What’s more, merchants that sell more than just jewelry, such as Macy’s, J.C. Penney and Nordstrom, called out the category as a bright spot.
“There is some other psychological thing going on” driving purchases, Swinand said. “People are buying small things for themselves—shoes, accessories, handbags—rather than a new suit, car or refrigerator.” They will treat themselves to something small, even if that small thing is a $1,000 ring, he said.
Blue Nile, the online jewelry merchant, has sparked buzz in the investment community for its business model. It enjoys exclusive agreements with suppliers and zero store-operating costs, which enables the retailer to pass those savings on to shoppers with affordable prices.
But although Blue Nile’s chief executive officer Diane Irvine said the retailer enjoyed “record” Thanksgiving and Black Friday sales and traffic, the business has lost some traction, analysts said.
Sales were flat, nudging only 0.2 percent during the most recent third quarter.
(Blue Nile’s sales volume is equivalent to roughly a 300-unit jewelry merchant, Gassman said.)
The retailer recently entered new product categories, such as silver and pearls, but their core business is down, Swinand said.
Blue Nile’s model, which is tied to lower-priced fare, “is more exposed to the low-end than they realized” and less affluent shoppers, for whom the recession has not ended, he said.

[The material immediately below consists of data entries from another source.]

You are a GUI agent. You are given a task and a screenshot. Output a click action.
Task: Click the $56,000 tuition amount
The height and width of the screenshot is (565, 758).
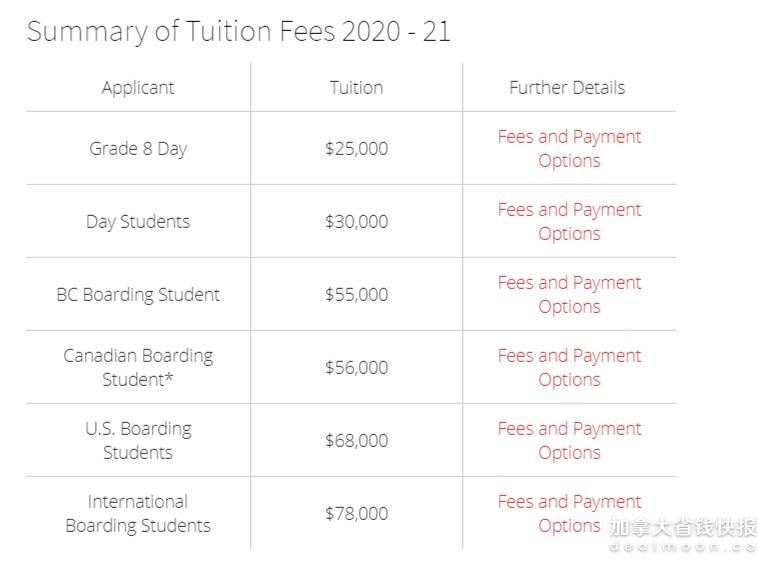(x=356, y=367)
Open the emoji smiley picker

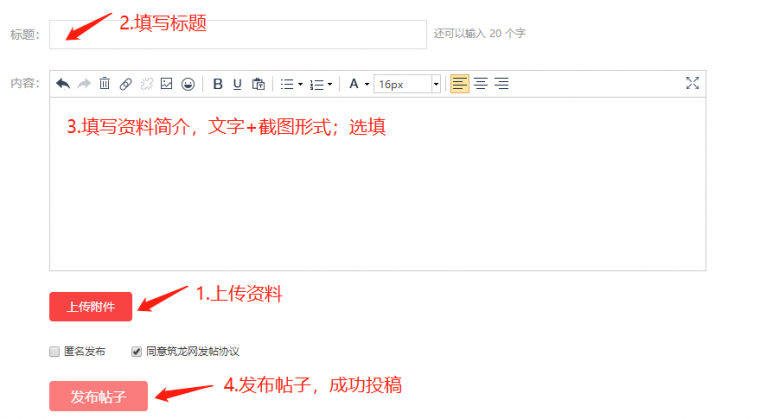point(187,84)
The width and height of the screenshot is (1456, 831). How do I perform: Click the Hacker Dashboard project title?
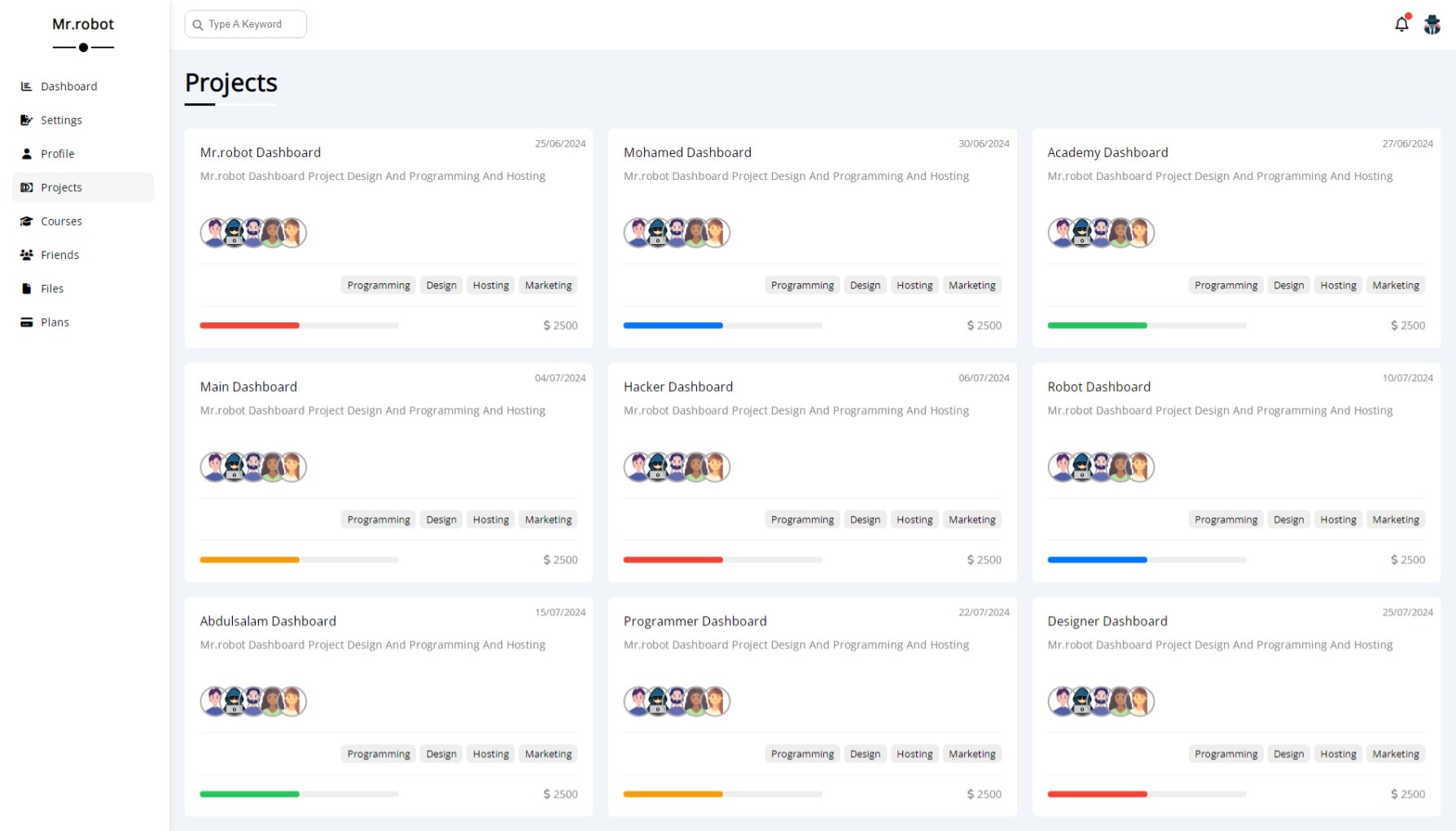[678, 387]
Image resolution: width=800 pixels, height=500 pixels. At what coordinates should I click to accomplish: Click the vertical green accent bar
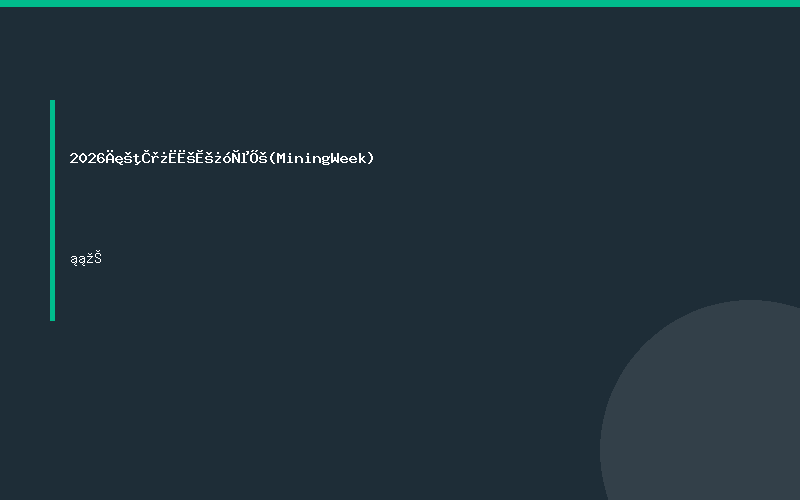53,210
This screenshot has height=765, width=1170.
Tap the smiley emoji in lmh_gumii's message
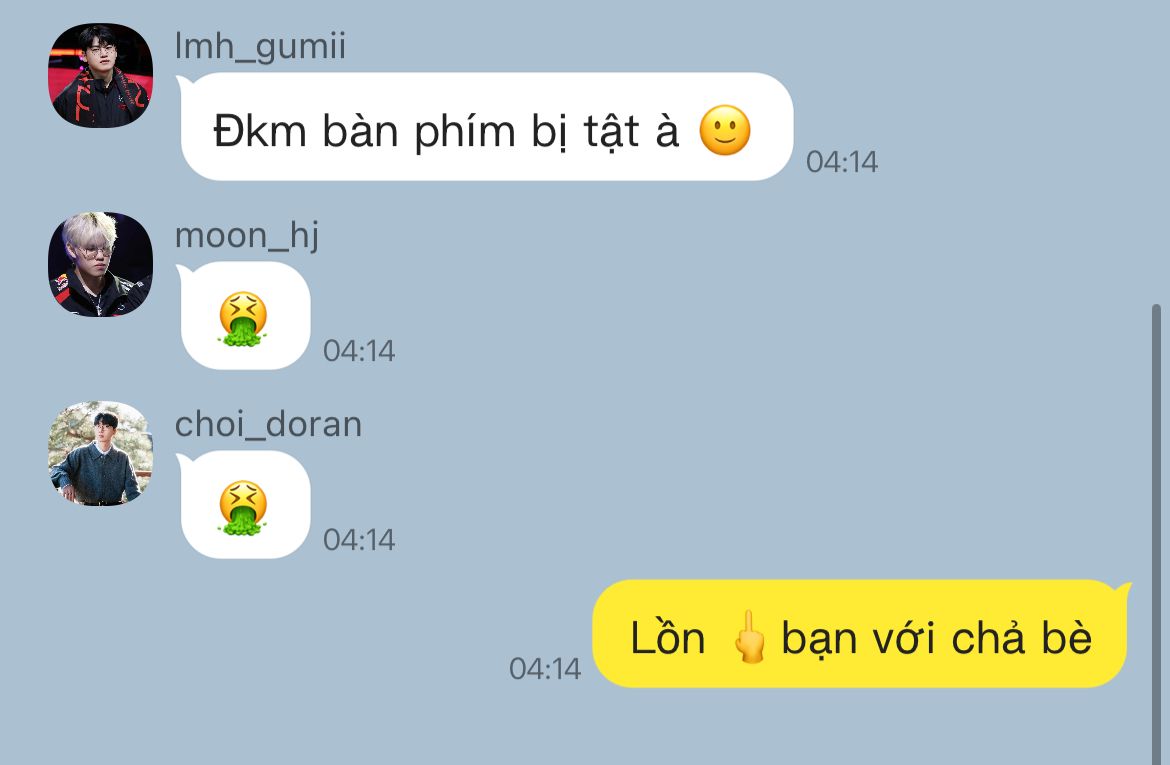click(725, 131)
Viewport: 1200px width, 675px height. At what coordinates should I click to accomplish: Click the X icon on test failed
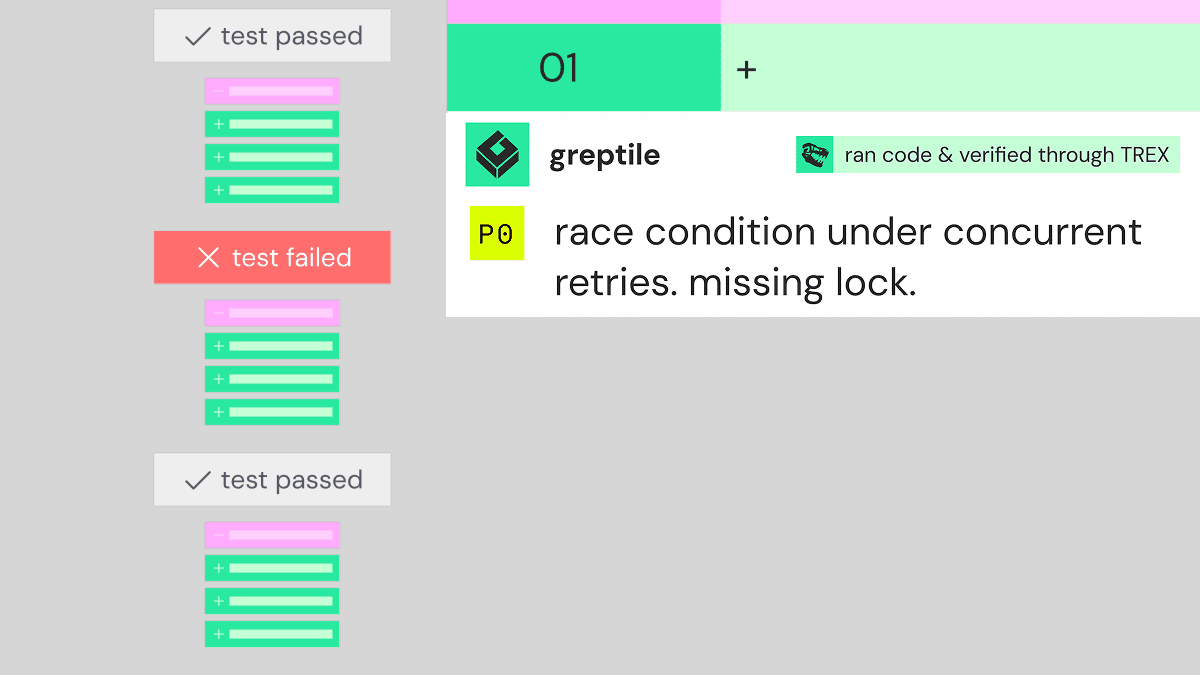tap(208, 258)
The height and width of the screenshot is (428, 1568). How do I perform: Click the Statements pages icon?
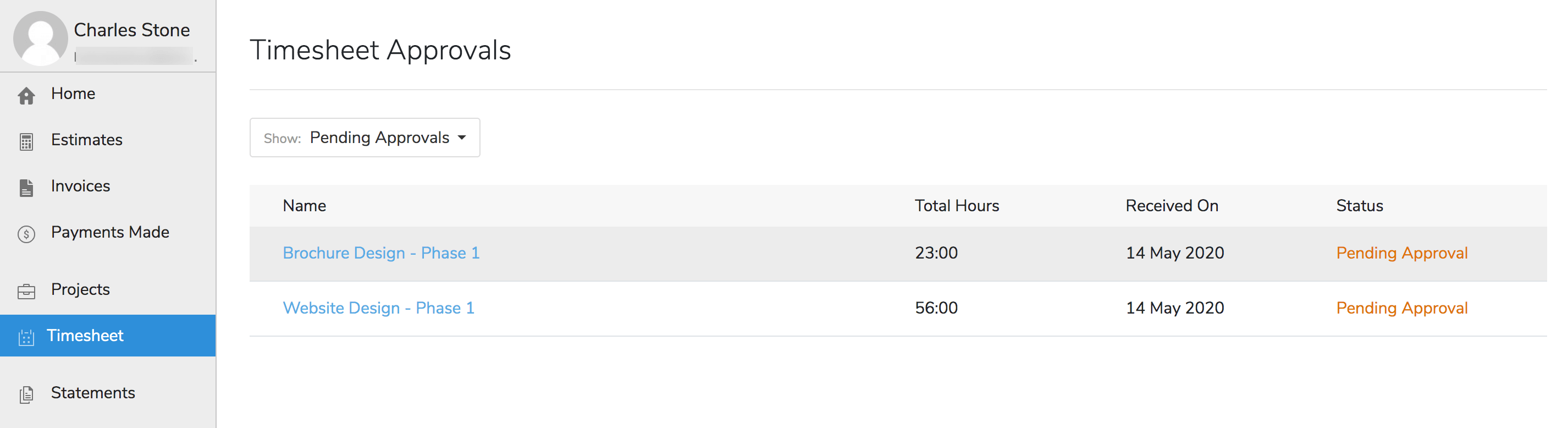tap(26, 394)
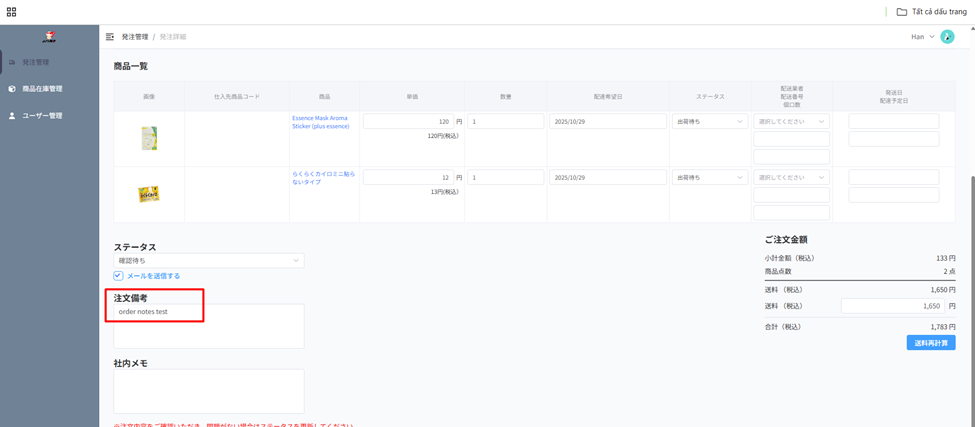Collapse the sidebar with hamburger icon
The image size is (975, 427).
[x=110, y=37]
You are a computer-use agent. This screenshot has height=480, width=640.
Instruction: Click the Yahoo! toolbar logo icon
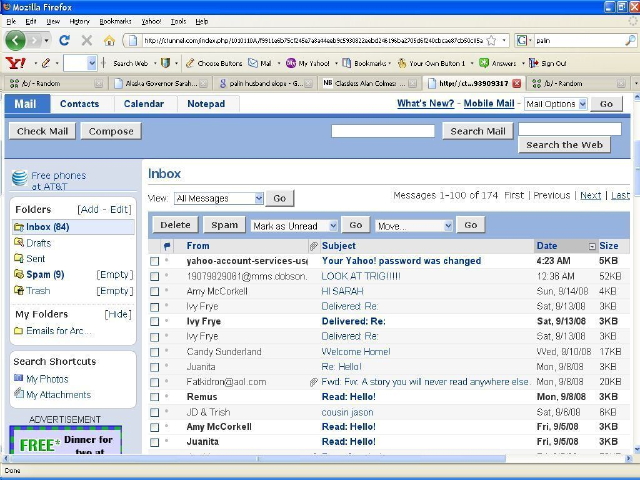coord(15,63)
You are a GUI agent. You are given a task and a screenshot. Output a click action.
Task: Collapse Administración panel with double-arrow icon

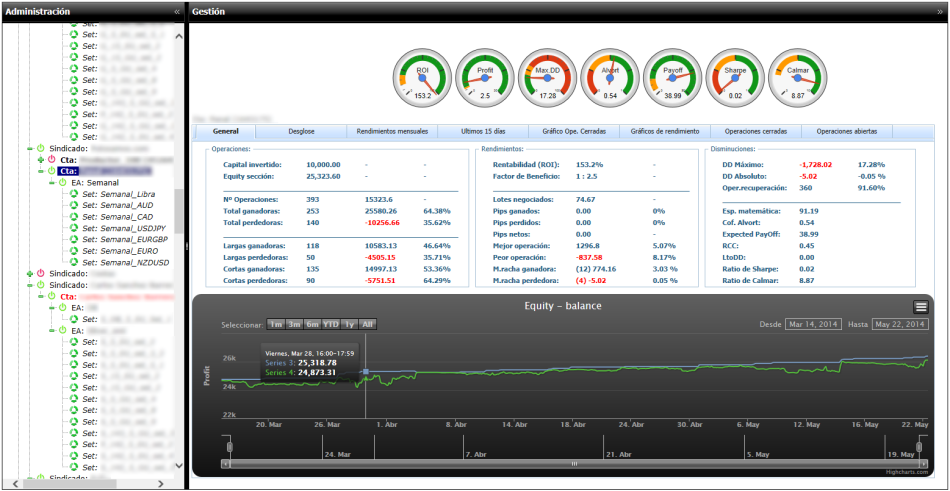tap(177, 11)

And Zale, the 1,900 unit chain, is not out of the woods.
“Zale is still at risk,” Gassman said. “It’s been a revolving door for top management.”
In September, Killion was promoted to CEO following the ouster of Neal Goldberg. He is the retailer’s fourth CEO in the last five years.
To right the ship, the retailer has closed stores and reduced expenses, which helped boost profit margins during the company’s first quarter ended Oct. 31.
“Since February 2010, when we began implementing our turnaround plan, each fiscal quarter has shown improvement,” said Theo Killion, chief executive officer of the retailer, in a statement. “The second fiscal quarter will provide an important barometer of the progress we’re making in our turnaround.”
Looking ahead, U.S. jewelry merchants will continue to tap international markets for growth as they face cost increases in gold silver and diamond prices. Blue Nile recently expanded into Canada and the United Kingdom. And for Tiffany, which operates stores in Europe, Asia and Japan, global expansion is key to the company’s growth strategy.